Health

Sepsis is an overlooked killer in COVID-19 patients. A new tool may help

A new blood-filtering device is getting promising results against sepsis, a condition that affects almost as many people as cancer

January 14, 2022
Electron micrograph of red coronaviruses attacking a human cell.
A new blood filtering device removes viruses like the novel coronavirus, pictured here as red dots in this colorized electron microscope scan of a human cell, to reduce inflammation in sepsis patients. [Credit: NIAID | CC BY 2.0

In 2006, the doctors wanted to send him home with antibiotics for a urinary tract infection, but Carl Flatley insisted on staying in the hospital. He knew how quickly things could turn. 

Four years earlier, his 23-year-old daughter Erin had died following a routine surgery after her medical team had missed the signs of sepsis — a severe immune response to infection that is surprisingly common, yet frequently overlooked, and kills 270,000 Americans every year. 

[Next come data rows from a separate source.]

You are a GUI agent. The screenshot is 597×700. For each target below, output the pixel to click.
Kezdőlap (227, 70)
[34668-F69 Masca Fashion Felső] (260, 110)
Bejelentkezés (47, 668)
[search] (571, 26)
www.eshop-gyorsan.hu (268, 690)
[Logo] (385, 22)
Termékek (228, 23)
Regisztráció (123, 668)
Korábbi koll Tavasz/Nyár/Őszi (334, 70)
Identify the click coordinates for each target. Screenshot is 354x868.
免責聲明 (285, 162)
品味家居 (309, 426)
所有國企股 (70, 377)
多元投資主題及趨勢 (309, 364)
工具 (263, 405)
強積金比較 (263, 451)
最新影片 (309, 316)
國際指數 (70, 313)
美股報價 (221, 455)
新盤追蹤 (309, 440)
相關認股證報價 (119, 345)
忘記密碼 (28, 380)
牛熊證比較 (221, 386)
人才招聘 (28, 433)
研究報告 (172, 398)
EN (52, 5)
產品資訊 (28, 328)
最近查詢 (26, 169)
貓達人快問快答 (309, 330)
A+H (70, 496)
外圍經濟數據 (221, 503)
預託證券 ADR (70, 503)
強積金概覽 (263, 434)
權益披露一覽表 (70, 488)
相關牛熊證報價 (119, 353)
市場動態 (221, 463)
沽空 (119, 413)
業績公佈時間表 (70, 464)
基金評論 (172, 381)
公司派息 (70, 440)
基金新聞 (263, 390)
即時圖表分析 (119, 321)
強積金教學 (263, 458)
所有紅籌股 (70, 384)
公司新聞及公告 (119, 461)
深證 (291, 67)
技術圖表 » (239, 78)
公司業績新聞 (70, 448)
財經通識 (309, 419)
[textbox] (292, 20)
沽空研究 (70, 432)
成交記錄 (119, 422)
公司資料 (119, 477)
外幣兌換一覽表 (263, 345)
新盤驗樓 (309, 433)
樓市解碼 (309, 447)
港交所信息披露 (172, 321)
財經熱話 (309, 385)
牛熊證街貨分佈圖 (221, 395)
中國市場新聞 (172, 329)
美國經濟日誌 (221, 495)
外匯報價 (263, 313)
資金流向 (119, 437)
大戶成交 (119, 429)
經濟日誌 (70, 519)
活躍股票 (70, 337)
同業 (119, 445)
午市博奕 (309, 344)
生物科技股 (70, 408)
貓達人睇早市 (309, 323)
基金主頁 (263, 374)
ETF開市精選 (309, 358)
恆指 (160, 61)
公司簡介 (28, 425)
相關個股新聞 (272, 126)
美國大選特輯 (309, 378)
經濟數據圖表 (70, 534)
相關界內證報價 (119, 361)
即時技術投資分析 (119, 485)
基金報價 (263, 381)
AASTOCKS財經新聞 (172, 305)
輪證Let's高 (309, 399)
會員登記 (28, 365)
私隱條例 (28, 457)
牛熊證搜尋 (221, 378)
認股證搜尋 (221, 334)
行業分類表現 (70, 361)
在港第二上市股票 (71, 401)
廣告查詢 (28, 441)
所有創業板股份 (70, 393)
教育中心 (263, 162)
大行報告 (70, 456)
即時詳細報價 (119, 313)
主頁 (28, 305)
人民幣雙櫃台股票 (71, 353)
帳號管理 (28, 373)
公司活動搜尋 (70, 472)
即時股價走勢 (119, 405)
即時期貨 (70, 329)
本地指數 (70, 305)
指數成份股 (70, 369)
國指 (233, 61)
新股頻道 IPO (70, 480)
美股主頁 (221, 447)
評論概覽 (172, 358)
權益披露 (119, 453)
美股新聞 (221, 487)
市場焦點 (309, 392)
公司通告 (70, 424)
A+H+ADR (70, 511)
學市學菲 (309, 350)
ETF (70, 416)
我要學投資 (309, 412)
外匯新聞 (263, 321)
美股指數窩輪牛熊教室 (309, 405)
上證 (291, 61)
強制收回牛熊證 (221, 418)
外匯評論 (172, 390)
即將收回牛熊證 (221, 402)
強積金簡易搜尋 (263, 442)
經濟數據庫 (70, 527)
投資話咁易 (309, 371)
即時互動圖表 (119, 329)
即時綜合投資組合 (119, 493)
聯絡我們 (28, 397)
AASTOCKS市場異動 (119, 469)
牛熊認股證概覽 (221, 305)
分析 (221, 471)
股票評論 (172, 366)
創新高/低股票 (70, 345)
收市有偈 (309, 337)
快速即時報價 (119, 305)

Now Flatley was worried that he, too, might become one of those casualties. He feared that the doctors were again failing to consider the possibility that his body’s immune system might overreact to the UTI, triggering a potentially deadly case of sepsis.  

He was right. He underwent two surgeries to clear the septic infection, spent the next 11 days in the hospital and 40 more days on antibiotics. After seeing what his daughter went through, he was able to recognize the warning signs and advocate for his own care.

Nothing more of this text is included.